EDIT: btw, if you have any input / thoughts - feel free to interject - as i am finding your insights to be quite useful / helping my own learning/understanding of this stuff ;)


I also tried out your changes in 331.38 on with CACHE_FLUSH() commented out in nv-vm.c. I haven’t done any rigorous testing though. I just ran a handful of programs from the CUDA examples. Everything appears to be okay. I’m on a dual-socket Westmere system with Quadro K5000s.
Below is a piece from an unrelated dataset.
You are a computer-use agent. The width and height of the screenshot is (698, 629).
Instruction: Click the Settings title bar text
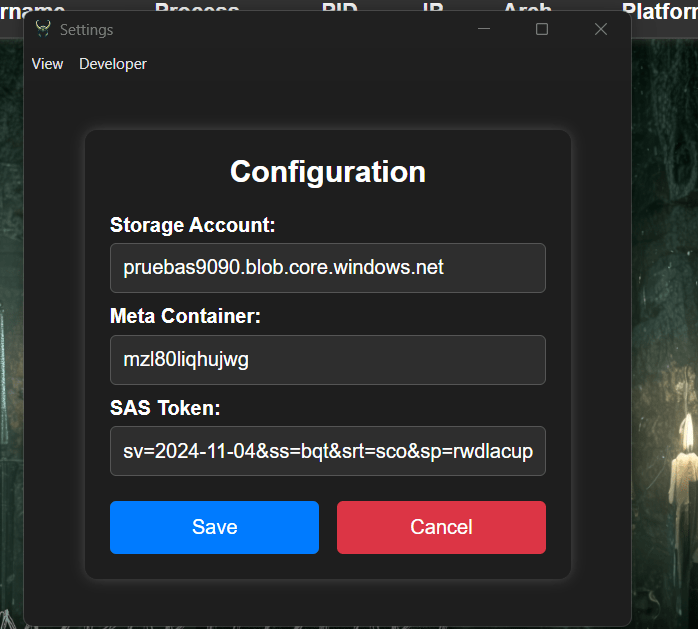tap(86, 30)
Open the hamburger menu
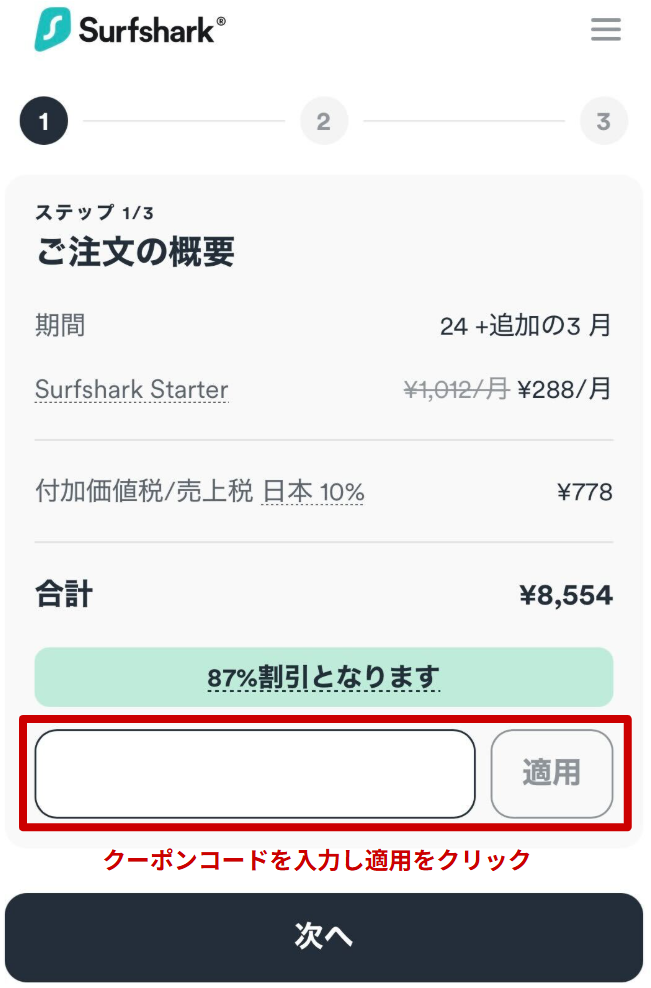Image resolution: width=651 pixels, height=988 pixels. coord(606,30)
I’m interested in testing UVM in CUDA 6.0 with your patch. As I understand it, UVM does some tricky things with CPU/GPU page tables to create a unified memory space. I suspect that UVM will hit the code paths (or similar paths) that we have discussed very hard. Looping over UVM-managed memory from both the CPU and GPU simultaneously may induce quite a bit of stress. It may also be a good test-case for exposing the latencies that you have reported.
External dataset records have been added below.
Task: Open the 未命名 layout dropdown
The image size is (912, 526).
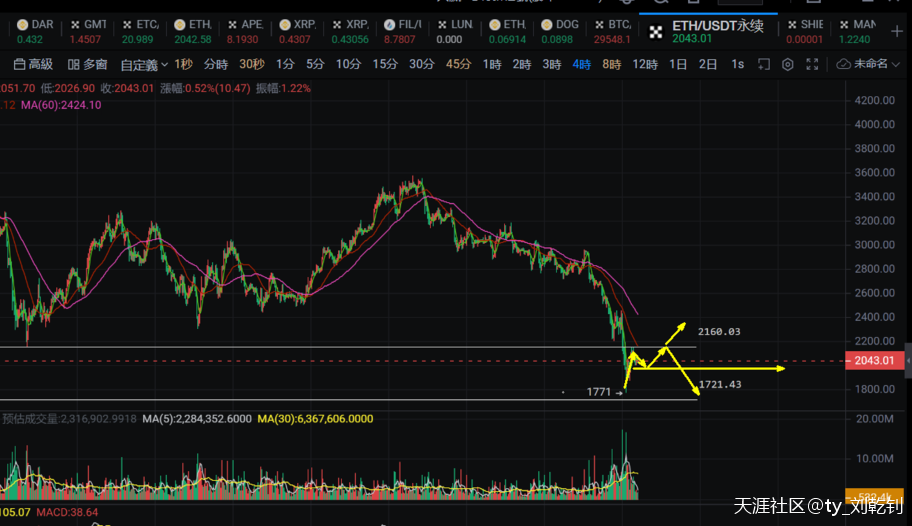Action: click(x=876, y=64)
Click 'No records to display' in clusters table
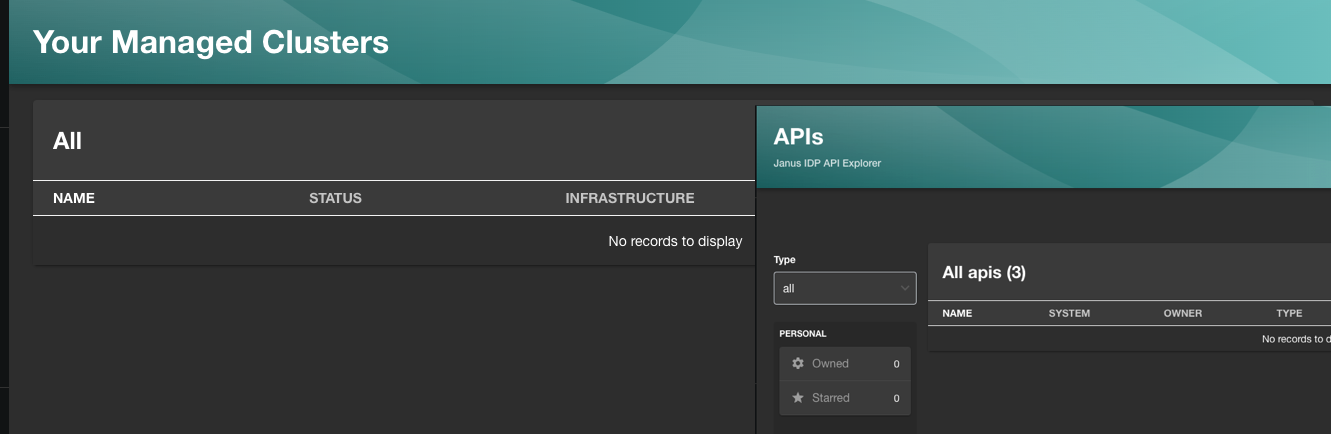Viewport: 1331px width, 434px height. coord(675,241)
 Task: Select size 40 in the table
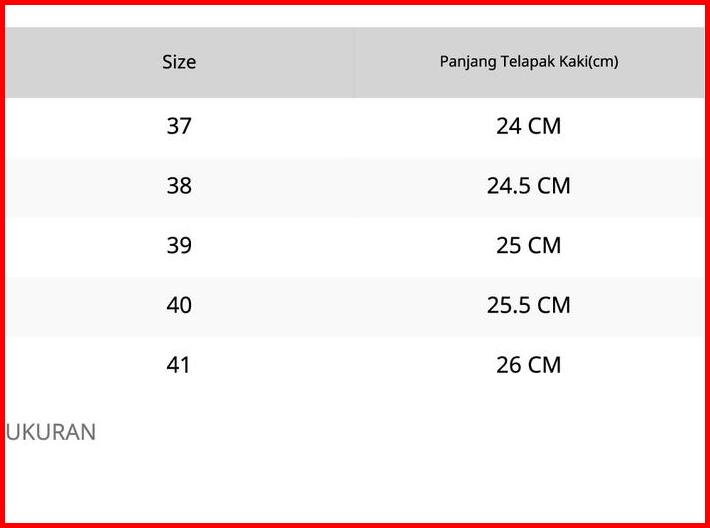[179, 305]
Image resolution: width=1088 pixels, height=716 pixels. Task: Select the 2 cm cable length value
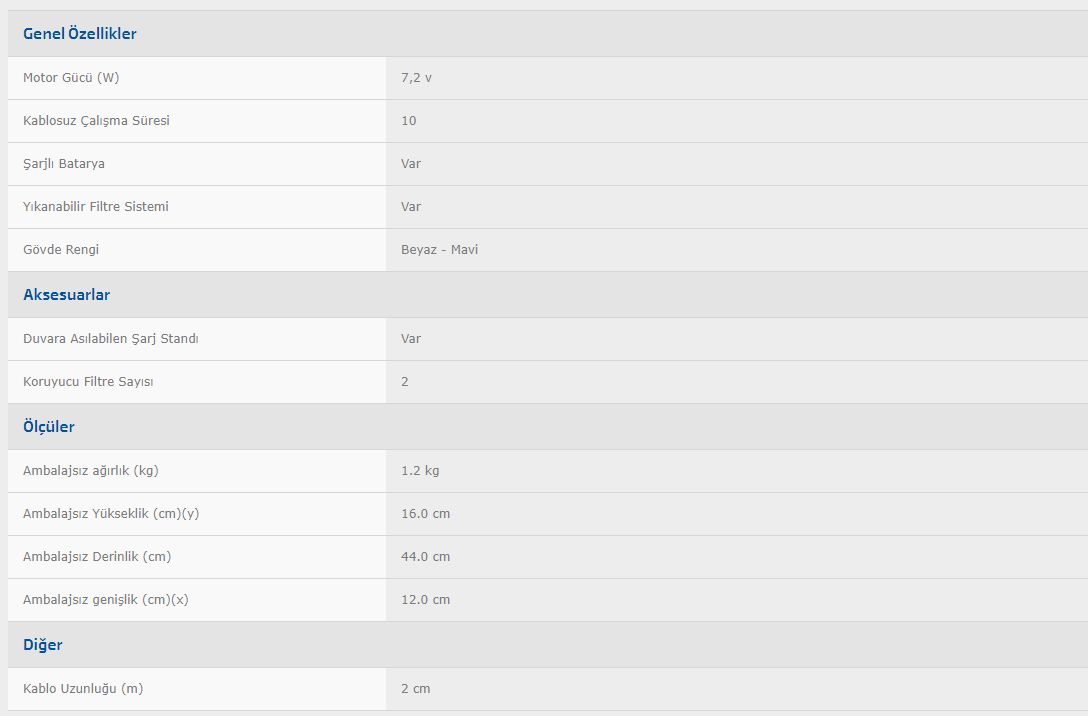[416, 688]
I’m curious about CUDA 6.0, as well. --(well, my cuda driver is 6.0)-- But i guess we’ll have to wait until the 6.0 Runtime is available. I wonder if their are any 5.5 UVM examples/tests around? (if any of the cuda samples use that, the only one’s i couldn’t run where major/minor 3.5 samples, IIRC. ~ which is also why I’m thinking about picking up a newer nvidia card soonish, if i can find a good deal / at the right time… My GT 440 works really well, but i could probably pickup a current mid-range card that would allow me to pick up / test some newer features.

cuda’s deviceQuery;

$ '/opt/cuda/samples/bin/x86_64/linux/release/deviceQuery' 
/opt/cuda/samples/bin/x86_64/linux/release/deviceQuery Starting...
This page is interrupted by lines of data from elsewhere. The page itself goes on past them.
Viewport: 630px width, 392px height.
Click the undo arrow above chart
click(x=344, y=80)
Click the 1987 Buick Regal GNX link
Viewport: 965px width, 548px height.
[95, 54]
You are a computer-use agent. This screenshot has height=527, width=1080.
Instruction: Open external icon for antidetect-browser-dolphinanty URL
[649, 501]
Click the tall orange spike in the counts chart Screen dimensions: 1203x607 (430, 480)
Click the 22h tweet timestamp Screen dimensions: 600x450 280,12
 CUDA Device Query (Runtime API) version (CUDART static linking)

Detected 1 CUDA Capable device(s)

Device 0: "GeForce GT 440"
  CUDA Driver Version / Runtime Version          6.0 / 5.5
  CUDA Capability Major/Minor version number:    2.1
  Total amount of global memory:                 1023 MBytes (1072889856 bytes)
  ( 2) Multiprocessors, ( 48) CUDA Cores/MP:     96 CUDA Cores
  GPU Clock rate:                                1620 MHz (1.62 GHz)
  Memory Clock rate:                             800 Mhz
  Memory Bus Width:                              128-bit
  L2 Cache Size:                                 131072 bytes
  Maximum Texture Dimension Size (x,y,z)         1D=(65536), 2D=(65536, 65535), 3D=(2048, 2048, 2048)
  Maximum Layered 1D Texture Size, (num) layers  1D=(16384), 2048 layers
  Maximum Layered 2D Texture Size, (num) layers  2D=(16384, 16384), 2048 layers
  Total amount of constant memory:               65536 bytes
  Total amount of shared memory per block:       49152 bytes
  Total number of registers available per block: 32768
  Warp size:                                     32
  Maximum number of threads per multiprocessor:  1536
  Maximum number of threads per block:           1024
  Max dimension size of a thread block (x,y,z): (1024, 1024, 64)
  Max dimension size of a grid size    (x,y,z): (65535, 65535, 65535)
  Maximum memory pitch:                          2147483647 bytes
  Texture alignment:                             512 bytes
  Concurrent copy and kernel execution:          Yes with 1 copy engine(s)
  Run time limit on kernels:                     Yes
  Integrated GPU sharing Host Memory:            No
  Support host page-locked memory mapping:       Yes
  Alignment requirement for Surfaces:            Yes
  Device has ECC support:                        Disabled
  Device supports Unified Addressing (UVA):      Yes
  Device PCI Bus ID / PCI location ID:           2 / 0
  Compute Mode:
     < Default (multiple host threads can use ::cudaSetDevice() with device simultaneously) >

deviceQuery, CUDA Driver = CUDART, CUDA Driver Version = 6.0, CUDA Runtime Version = 5.5, NumDevs = 1, Device0 = GeForce GT 440
Result = PASS

Regardless, for now, this card gets the job done on this particular system. --(no issues whatsoever on linux-rt, well, not when i’m using my patched version anyway.)–.

Just to add some more random noise, I used the patch mentioned here on my GTX 660 and 331.38 for some weeks now and it runs fine. The card is mostly used for gaming with wine, no CUDA.